[Collected data entries]

────────────────────

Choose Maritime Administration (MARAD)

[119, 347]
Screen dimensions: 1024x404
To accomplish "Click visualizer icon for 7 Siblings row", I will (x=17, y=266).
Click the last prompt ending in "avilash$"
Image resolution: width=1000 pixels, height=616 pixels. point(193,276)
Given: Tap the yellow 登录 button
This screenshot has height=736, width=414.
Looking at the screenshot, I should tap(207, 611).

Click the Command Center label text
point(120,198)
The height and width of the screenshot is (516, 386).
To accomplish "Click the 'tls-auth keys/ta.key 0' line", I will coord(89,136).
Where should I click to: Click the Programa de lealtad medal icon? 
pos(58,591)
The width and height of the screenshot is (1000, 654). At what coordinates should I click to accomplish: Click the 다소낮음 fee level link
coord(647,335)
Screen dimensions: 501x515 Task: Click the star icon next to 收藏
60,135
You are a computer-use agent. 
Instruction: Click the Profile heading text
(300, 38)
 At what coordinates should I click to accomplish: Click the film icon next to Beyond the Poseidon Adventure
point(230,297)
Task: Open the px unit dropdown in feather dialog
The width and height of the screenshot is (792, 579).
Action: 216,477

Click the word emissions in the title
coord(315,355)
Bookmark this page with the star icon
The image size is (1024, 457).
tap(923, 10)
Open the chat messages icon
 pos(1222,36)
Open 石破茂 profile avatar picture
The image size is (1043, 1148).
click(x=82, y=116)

────────────────────

▶ [Instructions for the task] Write out every entry again exactly, please, with nothing missing.

▶ [Worked solution]
Choose Maritime Administration (MARAD)

[119, 347]
Screen dimensions: 1024x404
To accomplish "Click visualizer icon for 7 Siblings row", I will (x=17, y=266).
Click the last prompt ending in "avilash$"
Image resolution: width=1000 pixels, height=616 pixels. point(193,276)
Given: Tap the yellow 登录 button
This screenshot has height=736, width=414.
Looking at the screenshot, I should tap(207, 611).

Click the Command Center label text
point(120,198)
The height and width of the screenshot is (516, 386).
To accomplish "Click the 'tls-auth keys/ta.key 0' line", I will coord(89,136).
Where should I click to: Click the Programa de lealtad medal icon? 
pos(58,591)
The width and height of the screenshot is (1000, 654). At what coordinates should I click to accomplish: Click the 다소낮음 fee level link
coord(647,335)
Screen dimensions: 501x515 Task: Click the star icon next to 收藏
60,135
You are a computer-use agent. 
Instruction: Click the Profile heading text
(300, 38)
 At what coordinates should I click to accomplish: Click the film icon next to Beyond the Poseidon Adventure
point(230,297)
Task: Open the px unit dropdown in feather dialog
The width and height of the screenshot is (792, 579).
Action: 216,477

Click the word emissions in the title
coord(315,355)
Bookmark this page with the star icon
The image size is (1024, 457).
tap(923, 10)
Open the chat messages icon
 pos(1222,36)
Open 石破茂 profile avatar picture
The image size is (1043, 1148).
click(x=82, y=116)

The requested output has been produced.